*** Opening of RECORDED DATA ***

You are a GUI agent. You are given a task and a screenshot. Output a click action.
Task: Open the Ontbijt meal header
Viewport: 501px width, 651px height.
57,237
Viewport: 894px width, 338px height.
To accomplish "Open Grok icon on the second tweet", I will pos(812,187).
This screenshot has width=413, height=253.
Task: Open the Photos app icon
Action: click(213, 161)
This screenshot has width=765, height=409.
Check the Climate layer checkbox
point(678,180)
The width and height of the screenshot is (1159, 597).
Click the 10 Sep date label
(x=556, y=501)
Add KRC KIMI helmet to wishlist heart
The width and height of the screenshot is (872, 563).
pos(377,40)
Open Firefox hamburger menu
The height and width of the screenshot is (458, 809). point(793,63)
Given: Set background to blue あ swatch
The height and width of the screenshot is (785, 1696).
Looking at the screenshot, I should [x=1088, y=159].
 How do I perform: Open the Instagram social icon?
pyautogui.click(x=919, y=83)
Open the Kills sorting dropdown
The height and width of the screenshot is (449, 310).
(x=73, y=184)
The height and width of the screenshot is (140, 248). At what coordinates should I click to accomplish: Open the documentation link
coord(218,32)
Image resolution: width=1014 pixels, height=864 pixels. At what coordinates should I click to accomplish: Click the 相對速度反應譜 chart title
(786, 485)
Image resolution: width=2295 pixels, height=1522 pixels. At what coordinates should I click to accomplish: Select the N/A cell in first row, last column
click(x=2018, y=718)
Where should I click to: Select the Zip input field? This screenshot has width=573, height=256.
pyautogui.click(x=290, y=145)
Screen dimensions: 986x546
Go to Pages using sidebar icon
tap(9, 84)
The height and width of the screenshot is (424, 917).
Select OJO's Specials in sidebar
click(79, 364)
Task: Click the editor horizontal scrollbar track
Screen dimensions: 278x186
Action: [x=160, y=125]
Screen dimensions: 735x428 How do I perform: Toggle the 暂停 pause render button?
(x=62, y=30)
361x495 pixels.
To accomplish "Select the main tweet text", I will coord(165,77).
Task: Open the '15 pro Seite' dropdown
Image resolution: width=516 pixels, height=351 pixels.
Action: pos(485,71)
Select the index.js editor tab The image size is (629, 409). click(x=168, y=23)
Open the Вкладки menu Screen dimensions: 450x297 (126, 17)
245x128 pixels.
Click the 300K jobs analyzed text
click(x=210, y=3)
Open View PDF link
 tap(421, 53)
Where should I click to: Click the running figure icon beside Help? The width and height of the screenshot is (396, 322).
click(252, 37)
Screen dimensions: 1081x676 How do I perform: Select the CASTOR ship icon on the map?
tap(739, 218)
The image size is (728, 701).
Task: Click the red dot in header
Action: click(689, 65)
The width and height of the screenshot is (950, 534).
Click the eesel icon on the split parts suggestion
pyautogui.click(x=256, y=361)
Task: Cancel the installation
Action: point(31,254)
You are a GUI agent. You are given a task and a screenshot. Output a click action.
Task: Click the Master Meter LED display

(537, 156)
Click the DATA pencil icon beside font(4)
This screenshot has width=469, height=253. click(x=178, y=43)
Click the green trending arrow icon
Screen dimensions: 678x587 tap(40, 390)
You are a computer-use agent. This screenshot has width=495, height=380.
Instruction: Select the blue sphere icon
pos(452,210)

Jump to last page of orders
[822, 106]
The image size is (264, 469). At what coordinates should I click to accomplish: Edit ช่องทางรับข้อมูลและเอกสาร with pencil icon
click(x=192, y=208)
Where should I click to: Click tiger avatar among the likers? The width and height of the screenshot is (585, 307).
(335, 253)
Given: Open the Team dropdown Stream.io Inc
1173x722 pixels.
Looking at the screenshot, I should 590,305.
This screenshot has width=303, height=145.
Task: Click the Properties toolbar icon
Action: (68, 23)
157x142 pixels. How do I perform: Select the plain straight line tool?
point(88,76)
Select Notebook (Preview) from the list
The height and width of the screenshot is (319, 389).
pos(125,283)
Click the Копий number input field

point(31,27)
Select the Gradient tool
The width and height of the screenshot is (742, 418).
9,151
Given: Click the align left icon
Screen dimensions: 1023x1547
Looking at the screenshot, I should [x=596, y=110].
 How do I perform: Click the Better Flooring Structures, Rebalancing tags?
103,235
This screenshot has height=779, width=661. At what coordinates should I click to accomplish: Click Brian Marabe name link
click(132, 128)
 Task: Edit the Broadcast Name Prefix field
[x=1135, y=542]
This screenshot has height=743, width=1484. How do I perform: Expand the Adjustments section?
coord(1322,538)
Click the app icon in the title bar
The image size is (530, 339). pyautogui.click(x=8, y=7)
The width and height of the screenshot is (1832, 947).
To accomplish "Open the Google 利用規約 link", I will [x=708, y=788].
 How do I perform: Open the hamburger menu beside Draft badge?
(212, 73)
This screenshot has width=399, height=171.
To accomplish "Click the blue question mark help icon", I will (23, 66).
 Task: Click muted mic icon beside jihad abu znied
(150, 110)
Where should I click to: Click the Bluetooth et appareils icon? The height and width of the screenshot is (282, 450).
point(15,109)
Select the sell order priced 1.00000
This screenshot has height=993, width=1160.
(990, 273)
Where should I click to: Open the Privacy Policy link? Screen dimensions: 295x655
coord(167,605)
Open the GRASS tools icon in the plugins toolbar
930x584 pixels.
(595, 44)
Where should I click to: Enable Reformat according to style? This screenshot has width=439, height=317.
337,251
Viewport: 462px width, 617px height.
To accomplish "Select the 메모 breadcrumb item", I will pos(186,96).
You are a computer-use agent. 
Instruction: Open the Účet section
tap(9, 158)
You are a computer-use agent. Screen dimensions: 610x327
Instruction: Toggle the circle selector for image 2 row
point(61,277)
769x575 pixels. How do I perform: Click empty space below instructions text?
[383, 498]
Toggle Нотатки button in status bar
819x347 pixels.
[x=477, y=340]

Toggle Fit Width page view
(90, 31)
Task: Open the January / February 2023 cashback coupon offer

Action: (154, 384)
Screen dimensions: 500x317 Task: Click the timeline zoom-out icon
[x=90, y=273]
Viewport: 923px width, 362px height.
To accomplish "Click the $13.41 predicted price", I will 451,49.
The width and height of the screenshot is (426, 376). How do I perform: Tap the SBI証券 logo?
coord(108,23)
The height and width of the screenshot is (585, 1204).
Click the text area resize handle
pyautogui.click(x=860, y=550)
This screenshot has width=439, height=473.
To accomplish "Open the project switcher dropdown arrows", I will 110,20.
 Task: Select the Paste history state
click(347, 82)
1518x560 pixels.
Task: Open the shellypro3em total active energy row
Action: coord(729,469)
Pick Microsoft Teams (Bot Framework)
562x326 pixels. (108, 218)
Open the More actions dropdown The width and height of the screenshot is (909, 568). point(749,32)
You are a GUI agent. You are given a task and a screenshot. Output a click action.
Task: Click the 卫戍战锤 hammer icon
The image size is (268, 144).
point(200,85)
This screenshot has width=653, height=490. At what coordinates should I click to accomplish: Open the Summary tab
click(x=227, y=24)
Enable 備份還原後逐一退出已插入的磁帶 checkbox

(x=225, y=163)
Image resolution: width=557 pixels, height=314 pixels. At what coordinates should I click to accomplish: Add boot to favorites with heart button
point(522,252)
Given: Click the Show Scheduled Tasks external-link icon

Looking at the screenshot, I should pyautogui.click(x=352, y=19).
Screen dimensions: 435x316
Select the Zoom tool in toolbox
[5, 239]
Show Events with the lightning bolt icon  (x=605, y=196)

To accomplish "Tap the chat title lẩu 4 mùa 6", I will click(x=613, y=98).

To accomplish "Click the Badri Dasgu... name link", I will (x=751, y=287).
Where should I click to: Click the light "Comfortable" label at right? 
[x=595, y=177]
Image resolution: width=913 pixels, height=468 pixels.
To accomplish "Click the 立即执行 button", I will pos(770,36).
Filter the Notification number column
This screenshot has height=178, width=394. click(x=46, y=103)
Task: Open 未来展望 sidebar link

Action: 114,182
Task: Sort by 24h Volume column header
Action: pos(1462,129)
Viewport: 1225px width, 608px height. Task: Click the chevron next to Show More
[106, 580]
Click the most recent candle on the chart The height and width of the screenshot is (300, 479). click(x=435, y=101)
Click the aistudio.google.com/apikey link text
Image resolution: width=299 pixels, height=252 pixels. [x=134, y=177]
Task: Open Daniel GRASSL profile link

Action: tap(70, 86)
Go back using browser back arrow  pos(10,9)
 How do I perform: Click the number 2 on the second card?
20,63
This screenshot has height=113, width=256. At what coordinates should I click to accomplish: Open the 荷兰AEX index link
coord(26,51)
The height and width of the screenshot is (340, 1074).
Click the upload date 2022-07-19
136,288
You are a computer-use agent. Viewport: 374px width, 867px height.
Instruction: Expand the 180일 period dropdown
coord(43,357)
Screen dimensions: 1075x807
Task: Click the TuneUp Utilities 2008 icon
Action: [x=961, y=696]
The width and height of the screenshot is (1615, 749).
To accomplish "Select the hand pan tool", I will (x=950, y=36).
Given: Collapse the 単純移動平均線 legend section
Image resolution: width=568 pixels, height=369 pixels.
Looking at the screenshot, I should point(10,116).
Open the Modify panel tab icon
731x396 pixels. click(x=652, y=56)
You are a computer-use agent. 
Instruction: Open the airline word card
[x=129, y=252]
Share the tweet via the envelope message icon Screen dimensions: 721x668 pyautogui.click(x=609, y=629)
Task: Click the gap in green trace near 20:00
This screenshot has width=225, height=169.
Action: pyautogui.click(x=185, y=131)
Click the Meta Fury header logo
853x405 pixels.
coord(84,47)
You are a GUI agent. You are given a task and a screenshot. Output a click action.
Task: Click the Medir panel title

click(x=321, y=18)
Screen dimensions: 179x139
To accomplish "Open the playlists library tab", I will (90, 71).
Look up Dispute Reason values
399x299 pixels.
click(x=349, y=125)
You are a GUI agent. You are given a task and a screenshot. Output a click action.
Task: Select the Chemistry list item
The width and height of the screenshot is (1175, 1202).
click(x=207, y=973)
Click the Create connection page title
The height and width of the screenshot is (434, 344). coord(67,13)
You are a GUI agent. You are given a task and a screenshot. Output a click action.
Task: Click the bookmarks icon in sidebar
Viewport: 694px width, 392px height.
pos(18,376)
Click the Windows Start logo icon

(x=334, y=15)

*** Close of RECORDED DATA ***

### [TASK STATEMENT]
Search the material above for lines containing the string "computer", then pull them out.

### [OUTPUT]
You are a computer-use agent. This screenshot has width=495, height=380.
You are a computer-use agent. 
You are a computer-use agent. Screen dimensions: 610x327
You are a computer-use agent. Viewport: 374px width, 867px height.
You are a computer-use agent. 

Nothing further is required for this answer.